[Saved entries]
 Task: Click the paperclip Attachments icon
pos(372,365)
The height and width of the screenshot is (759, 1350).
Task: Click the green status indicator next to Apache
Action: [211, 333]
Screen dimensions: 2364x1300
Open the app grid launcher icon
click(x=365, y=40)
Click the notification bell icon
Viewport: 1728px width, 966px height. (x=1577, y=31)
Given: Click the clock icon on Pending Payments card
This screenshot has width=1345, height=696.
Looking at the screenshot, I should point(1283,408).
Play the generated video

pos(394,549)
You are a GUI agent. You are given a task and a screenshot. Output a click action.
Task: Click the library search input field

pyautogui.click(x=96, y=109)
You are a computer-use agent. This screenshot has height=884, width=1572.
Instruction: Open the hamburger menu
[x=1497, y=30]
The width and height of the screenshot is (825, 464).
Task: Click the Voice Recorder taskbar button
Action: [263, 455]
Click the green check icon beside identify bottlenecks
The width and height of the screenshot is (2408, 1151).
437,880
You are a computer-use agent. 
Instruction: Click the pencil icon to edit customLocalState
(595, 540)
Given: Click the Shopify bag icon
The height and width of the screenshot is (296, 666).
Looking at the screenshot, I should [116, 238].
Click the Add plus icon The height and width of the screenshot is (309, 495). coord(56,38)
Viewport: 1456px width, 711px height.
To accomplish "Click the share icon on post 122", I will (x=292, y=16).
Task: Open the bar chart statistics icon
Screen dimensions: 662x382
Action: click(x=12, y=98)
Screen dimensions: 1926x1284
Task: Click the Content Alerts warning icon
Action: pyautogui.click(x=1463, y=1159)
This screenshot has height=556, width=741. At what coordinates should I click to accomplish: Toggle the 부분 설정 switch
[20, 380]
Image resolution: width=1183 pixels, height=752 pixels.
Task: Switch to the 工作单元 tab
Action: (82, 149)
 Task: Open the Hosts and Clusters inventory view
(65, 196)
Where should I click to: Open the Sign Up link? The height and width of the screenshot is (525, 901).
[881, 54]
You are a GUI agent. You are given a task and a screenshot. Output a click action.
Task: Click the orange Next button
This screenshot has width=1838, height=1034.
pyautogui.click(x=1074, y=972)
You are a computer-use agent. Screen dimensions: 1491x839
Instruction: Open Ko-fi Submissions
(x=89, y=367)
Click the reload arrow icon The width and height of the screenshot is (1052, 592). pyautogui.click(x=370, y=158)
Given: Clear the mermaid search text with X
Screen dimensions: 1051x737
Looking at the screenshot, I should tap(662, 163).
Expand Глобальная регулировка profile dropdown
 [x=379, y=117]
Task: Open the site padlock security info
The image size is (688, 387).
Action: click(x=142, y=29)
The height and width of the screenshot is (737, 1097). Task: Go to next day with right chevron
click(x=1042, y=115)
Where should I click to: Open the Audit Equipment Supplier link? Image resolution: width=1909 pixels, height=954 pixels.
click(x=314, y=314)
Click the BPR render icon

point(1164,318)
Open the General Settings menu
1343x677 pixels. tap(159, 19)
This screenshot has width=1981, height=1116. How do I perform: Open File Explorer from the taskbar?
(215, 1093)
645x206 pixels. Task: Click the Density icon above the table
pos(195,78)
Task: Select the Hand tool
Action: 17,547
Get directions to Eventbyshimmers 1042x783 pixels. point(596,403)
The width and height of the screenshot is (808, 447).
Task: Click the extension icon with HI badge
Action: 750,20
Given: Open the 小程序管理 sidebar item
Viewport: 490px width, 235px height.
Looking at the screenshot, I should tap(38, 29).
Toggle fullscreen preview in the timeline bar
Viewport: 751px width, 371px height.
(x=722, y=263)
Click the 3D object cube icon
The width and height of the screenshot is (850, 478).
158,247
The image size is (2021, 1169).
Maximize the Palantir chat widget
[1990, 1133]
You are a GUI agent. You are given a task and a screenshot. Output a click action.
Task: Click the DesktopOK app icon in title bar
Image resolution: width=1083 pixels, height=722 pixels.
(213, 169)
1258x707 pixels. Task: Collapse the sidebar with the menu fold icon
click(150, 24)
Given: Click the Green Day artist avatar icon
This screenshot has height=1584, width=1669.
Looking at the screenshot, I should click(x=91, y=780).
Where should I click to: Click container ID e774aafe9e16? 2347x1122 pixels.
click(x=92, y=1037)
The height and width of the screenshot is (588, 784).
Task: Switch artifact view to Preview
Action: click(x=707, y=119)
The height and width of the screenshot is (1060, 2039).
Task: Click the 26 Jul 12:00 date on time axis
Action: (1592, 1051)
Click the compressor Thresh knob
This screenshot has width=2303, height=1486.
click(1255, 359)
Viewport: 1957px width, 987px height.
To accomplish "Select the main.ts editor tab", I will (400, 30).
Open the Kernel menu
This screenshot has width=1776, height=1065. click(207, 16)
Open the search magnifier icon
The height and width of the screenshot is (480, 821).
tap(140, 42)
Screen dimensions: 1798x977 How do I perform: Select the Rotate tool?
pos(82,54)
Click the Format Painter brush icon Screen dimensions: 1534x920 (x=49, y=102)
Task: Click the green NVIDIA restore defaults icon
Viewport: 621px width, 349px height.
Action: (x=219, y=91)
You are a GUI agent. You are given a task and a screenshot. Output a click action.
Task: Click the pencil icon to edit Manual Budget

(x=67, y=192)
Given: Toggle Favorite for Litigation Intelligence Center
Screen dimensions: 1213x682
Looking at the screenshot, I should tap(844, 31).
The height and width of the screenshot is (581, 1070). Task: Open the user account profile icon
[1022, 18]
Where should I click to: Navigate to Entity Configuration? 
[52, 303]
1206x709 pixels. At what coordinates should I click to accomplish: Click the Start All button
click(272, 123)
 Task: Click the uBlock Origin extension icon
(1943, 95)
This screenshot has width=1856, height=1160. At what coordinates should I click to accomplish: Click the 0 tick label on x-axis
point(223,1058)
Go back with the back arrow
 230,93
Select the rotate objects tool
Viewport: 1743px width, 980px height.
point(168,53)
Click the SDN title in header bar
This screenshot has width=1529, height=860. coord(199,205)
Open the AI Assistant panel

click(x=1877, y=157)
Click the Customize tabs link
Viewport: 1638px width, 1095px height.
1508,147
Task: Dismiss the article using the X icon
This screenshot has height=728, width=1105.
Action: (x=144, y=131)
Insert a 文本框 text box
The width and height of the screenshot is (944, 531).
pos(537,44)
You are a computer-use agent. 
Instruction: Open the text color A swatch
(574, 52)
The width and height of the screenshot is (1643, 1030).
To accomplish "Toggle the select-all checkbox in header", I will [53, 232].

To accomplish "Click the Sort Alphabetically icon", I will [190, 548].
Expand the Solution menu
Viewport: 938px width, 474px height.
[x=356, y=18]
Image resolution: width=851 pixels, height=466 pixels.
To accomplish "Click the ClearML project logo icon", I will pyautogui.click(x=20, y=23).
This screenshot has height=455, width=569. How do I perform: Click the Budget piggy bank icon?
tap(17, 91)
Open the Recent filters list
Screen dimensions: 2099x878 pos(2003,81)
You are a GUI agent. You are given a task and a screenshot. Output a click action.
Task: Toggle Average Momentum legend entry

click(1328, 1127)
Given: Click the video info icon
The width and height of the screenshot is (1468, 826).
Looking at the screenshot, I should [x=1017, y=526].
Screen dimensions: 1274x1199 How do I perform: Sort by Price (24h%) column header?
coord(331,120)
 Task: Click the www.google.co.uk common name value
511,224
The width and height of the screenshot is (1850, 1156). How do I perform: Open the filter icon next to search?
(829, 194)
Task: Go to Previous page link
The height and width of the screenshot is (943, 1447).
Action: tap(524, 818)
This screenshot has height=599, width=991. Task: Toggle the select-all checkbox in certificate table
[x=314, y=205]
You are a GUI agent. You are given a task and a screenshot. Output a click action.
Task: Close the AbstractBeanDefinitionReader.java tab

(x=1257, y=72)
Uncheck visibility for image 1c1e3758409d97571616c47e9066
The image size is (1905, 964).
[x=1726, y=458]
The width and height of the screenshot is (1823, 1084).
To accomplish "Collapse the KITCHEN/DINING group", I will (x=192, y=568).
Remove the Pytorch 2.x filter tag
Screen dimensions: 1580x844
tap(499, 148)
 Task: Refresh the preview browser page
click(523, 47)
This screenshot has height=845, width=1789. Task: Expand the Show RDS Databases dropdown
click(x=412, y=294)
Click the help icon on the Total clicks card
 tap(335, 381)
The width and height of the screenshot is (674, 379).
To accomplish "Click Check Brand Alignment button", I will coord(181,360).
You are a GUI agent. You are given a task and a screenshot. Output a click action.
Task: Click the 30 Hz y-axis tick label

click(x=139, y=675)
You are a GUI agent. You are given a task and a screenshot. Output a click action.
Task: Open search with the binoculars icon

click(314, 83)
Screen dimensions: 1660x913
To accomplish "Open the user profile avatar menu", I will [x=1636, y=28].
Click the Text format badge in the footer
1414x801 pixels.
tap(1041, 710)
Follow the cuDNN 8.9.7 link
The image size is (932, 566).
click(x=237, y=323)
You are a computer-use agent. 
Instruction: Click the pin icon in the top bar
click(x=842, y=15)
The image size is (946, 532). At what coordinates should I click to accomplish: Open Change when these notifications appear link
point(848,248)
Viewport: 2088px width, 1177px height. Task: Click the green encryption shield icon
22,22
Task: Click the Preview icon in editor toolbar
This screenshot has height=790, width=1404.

Problem requirements |
In the entries above, one line contains "Task: Click the orange Next button" and another contains "Given: Open the 小程序管理 sidebar item". Reproduce exactly those two lines and the lines between them, nothing else.

Task response |
Task: Click the orange Next button
This screenshot has width=1838, height=1034.
pyautogui.click(x=1074, y=972)
You are a computer-use agent. Screen dimensions: 1491x839
Instruction: Open Ko-fi Submissions
(x=89, y=367)
Click the reload arrow icon The width and height of the screenshot is (1052, 592). pyautogui.click(x=370, y=158)
Given: Clear the mermaid search text with X
Screen dimensions: 1051x737
Looking at the screenshot, I should tap(662, 163).
Expand Глобальная регулировка profile dropdown
 [x=379, y=117]
Task: Open the site padlock security info
The image size is (688, 387).
Action: click(x=142, y=29)
The height and width of the screenshot is (737, 1097). Task: Go to next day with right chevron
click(x=1042, y=115)
Where should I click to: Open the Audit Equipment Supplier link? Image resolution: width=1909 pixels, height=954 pixels.
click(x=314, y=314)
Click the BPR render icon

point(1164,318)
Open the General Settings menu
1343x677 pixels. tap(159, 19)
This screenshot has width=1981, height=1116. How do I perform: Open File Explorer from the taskbar?
(215, 1093)
645x206 pixels. Task: Click the Density icon above the table
pos(195,78)
Task: Select the Hand tool
Action: 17,547
Get directions to Eventbyshimmers 1042x783 pixels. point(596,403)
The width and height of the screenshot is (808, 447).
Task: Click the extension icon with HI badge
Action: 750,20
Given: Open the 小程序管理 sidebar item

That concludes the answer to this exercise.